Está na hora de sair do carrossel das redes sociais que gira cada dia mais rápido, mas não chega a lugar algum.

Que tal parar de buscar atalhos e começar a insistir em um caminho longo e viável?

OUÇA o resumo completo do livro no player acima.

Você também pode ouvir gratuitamente o ResumoCast em seu aplicativo favorito de podcasts. Os mais utilizados pelos nossos ouvintes são iTunes, Google Podcasts, Spotify, Deezer e CastBox.

O que você vai aprender nesse episódio?

  • O que é marketing;
  • Onde existe marketing no dia a dia;
  • Qual a primeira coisa que você precisa entender para fazer marketing;
  • A importância de definir um nicho de mercado;
  • Conceito de Mercado Mínimo Viável;
  • Por que compramos o que não precisamos;
  • O impacto do sentimento de pertencimento;
  • Marketing como proteção ou elevação de status;
  • Como não ser um spam nigeriano;
  • A importância de conhecer as narrativas (sua e dos seus clientes);
  • O que é Marketing de Permissão;
  • Por que precisamos ter cuidado com a nossa Cosmovisão;
  • O mundo das novas soluções para velhas emoções;
  • Qual é o momento em que a venda acontece;
  • Pra quem é esse livro;
  • Frases do livro para se colocar em um outdoor;
  • Desafio para o ouvinte.
Tribo de apoiadores do ResumoCast

5 ESTALOS do livro que estão nesse episódio

#1 Ideia central do livro

Marketing não é só divulgação, barulho, anúncio patrocinado ou outdoor.

Marketing é o ato de fazer a mudança acontecer através da oferta de um novo estado emocional, usando os elementos tensão e alívio.
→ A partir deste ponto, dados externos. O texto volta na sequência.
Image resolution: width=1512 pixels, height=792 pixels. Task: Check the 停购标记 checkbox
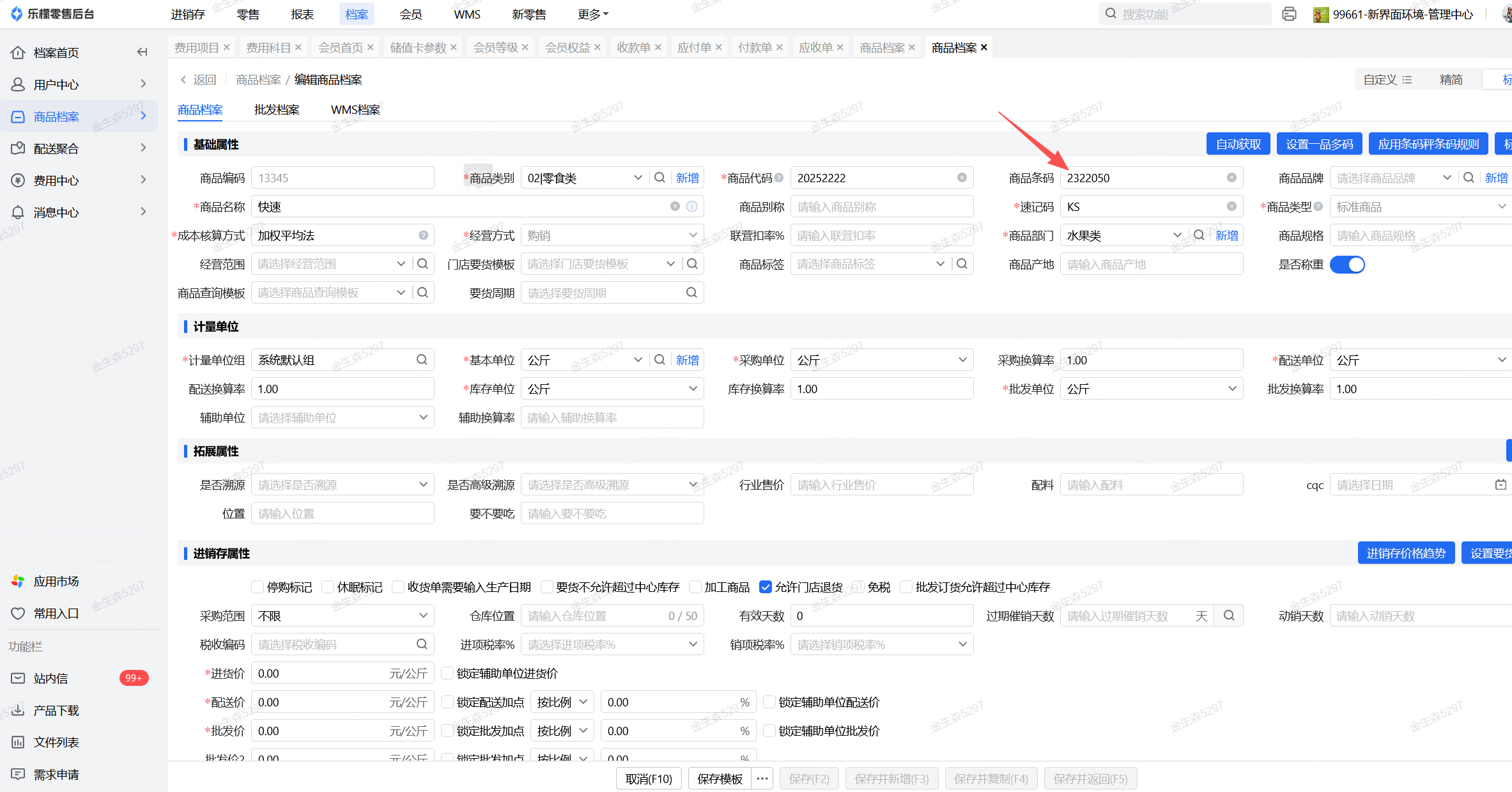[258, 587]
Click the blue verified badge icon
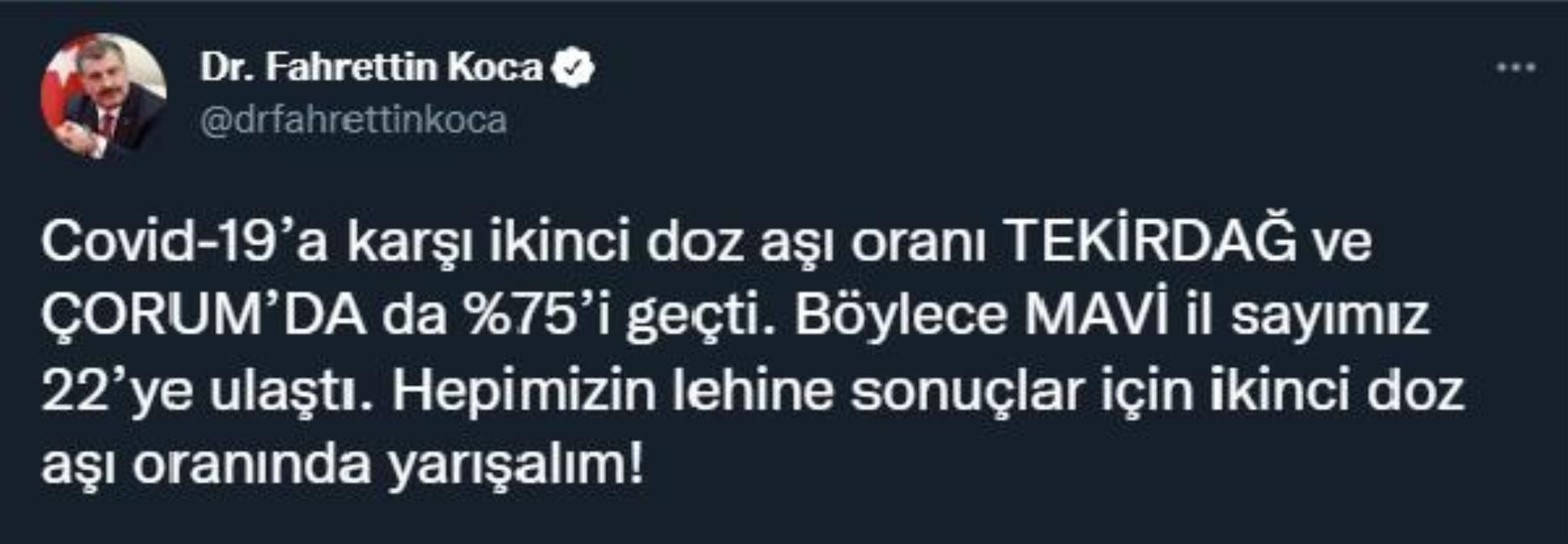Image resolution: width=1568 pixels, height=544 pixels. click(573, 68)
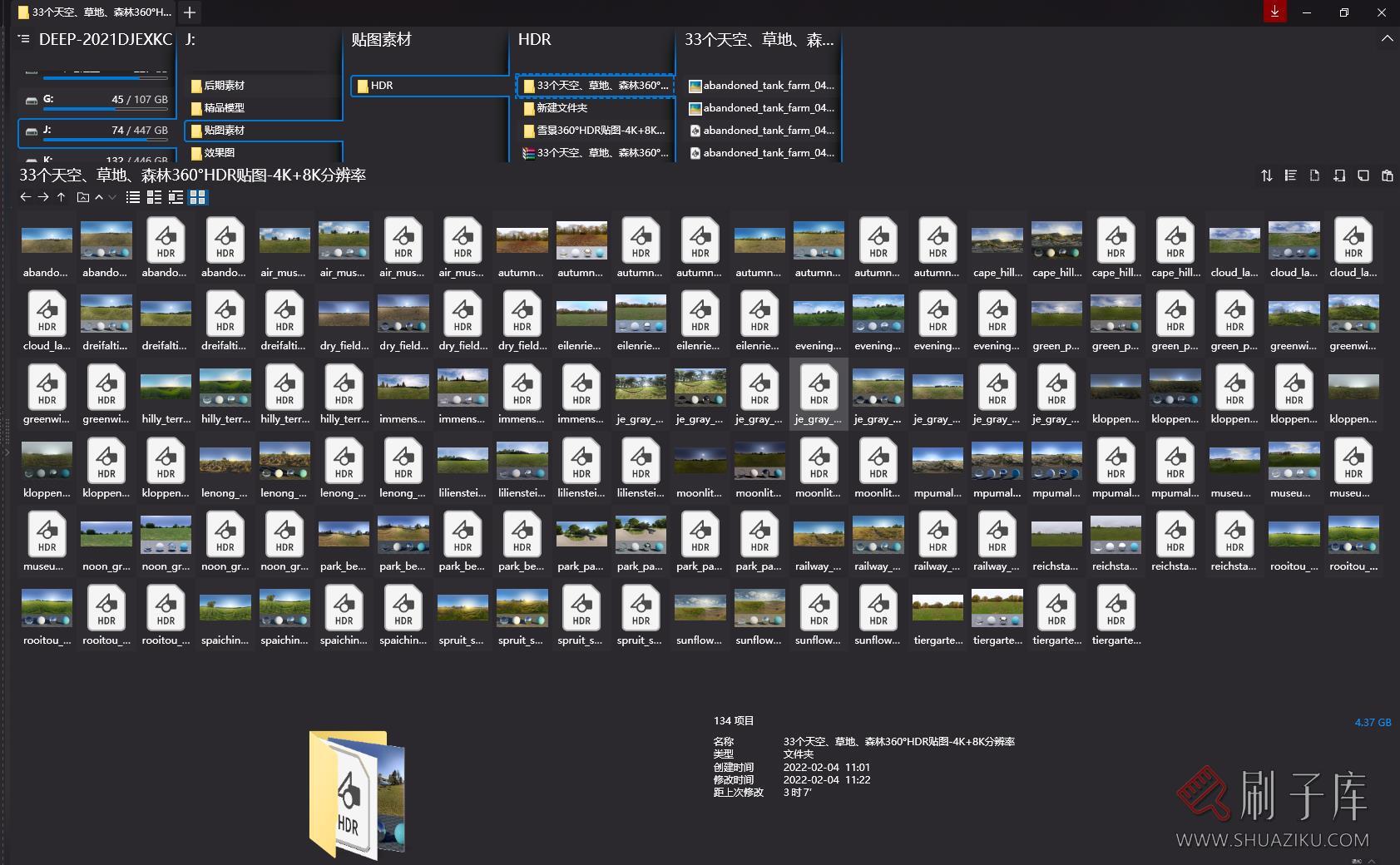Select the 33个天空 folder tab
Image resolution: width=1400 pixels, height=865 pixels.
coord(94,12)
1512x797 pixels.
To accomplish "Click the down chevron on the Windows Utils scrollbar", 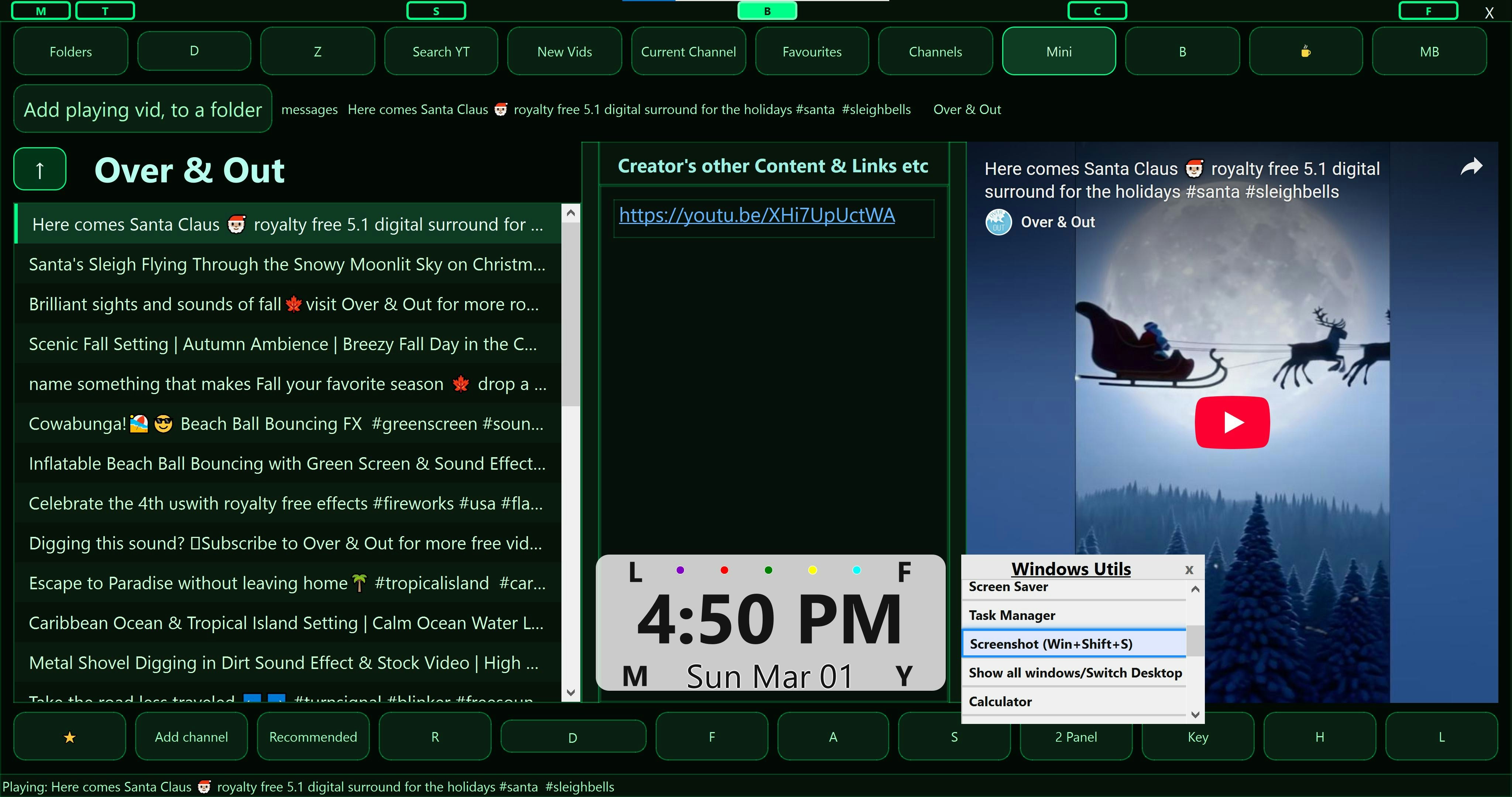I will [x=1196, y=715].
Marketing é conduzir seu público em uma jornada, ajudando elas a se tornarem o que sonharam, um pouquinho de cada vez.

Marketing um dia já foi uma ferramenta exclusiva das grande empresas.

Por elas fazerem tudo para vender, você pode ter estabelecido uma visão ruim do que é marketing.
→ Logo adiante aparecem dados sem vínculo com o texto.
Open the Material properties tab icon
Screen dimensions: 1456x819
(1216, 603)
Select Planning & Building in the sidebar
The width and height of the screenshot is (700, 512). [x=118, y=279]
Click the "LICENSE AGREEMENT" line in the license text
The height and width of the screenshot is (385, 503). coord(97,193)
Mas hoje em dia, em um mundo no qual todo mundo tem voz, marketing não é mais isso.

Marketing não é interromper, persuadir ou enganar.

Marketing é simplesmente contar pras pessoas que você quer ajudar que tem algo pra ajudá-las.

Resumindo, marketing hoje é ajudar as pessoas.

Se isso é Marketing, Você tem a obrigação de fazer. Não fazer seria privar as pessoas da sua contribuição, do seu propósito. Então faça!

#2 Mirar em todo mundo é covardia

Todo mundo não tem rosto, nem nome.

Quando você mira em todo mundo, mira em ninguém.

Portanto, se for rejeitado, também é rejeitado por ninguém.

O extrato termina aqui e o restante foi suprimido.